Consulting to change agents
An application of relational psychoanalytic theories to the understanding of group and organizational behaviour was able to help an internal consultant within a government department explore the difficulties he encountered in designing and setting up an integrated statutory/3rd sector Initiative. Paying attention to how he was ‘relating to the other’ enabled the consultant to bring an approach which recognized the interdependency between the sectors, and to challenge the them/us mindset which was prevailing. The client was able to take up a more collaborative and experimental role of enquiry in a system which was geographically dispersed, with many ‘outlying’ members.
These are examples of consulting to change and development in situations of organisational drives to improve effectiveness and market share, where individuals face high expectations. Clients find this work accessible and helpful, and professionals working in change value the capacity to make robust judgements about how to intervene.
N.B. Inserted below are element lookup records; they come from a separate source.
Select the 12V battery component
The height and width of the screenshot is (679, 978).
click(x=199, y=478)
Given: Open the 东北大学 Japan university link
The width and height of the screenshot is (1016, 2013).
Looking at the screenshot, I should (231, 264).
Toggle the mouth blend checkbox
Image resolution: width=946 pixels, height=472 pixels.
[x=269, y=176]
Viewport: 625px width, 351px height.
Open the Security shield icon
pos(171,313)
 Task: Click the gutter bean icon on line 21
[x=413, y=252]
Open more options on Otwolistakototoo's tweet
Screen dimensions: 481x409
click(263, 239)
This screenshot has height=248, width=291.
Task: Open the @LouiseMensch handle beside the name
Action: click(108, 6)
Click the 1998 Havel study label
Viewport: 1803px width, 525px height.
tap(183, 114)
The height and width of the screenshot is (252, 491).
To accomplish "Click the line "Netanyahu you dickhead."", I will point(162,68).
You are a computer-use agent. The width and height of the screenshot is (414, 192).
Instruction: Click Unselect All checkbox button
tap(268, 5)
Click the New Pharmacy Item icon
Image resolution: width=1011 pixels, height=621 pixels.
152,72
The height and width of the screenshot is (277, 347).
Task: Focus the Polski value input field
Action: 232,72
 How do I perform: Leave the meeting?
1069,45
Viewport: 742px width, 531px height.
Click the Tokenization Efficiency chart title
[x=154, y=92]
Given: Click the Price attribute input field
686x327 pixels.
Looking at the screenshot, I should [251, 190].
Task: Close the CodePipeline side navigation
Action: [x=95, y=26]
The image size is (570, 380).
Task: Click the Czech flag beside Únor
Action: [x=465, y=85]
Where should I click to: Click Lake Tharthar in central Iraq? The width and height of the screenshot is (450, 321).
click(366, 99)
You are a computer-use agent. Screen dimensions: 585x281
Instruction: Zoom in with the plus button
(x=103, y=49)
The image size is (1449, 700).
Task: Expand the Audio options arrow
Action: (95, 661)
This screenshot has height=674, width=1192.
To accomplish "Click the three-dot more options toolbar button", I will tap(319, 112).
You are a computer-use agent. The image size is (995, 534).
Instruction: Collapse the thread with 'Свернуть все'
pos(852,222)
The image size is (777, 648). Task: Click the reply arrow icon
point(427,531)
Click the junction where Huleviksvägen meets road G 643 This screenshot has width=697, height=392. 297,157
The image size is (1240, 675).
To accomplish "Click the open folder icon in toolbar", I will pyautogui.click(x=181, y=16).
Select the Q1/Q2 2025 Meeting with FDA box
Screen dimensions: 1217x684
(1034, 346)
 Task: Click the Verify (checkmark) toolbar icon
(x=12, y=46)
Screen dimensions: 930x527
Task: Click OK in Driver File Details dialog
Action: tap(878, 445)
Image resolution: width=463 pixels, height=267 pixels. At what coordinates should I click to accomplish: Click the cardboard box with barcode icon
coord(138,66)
My approach to professional development is outlined in Resource-ful Consulting, examples of professional development programmes include:
- A supervision group for internal coaches, to develop coaching skills using narrative and story telling approaches (EU).
- The development of consultancy approaches for project designers (EU).
- The integration of coaching skills into human resource management within a financial services firm (UK/ International)
- I am a founder and previous director of the Tavistock Institute Practitioner Certificate in Consulting and Change and the Tavistock Institute Certificate in Coaching for Leadership and Professional Development.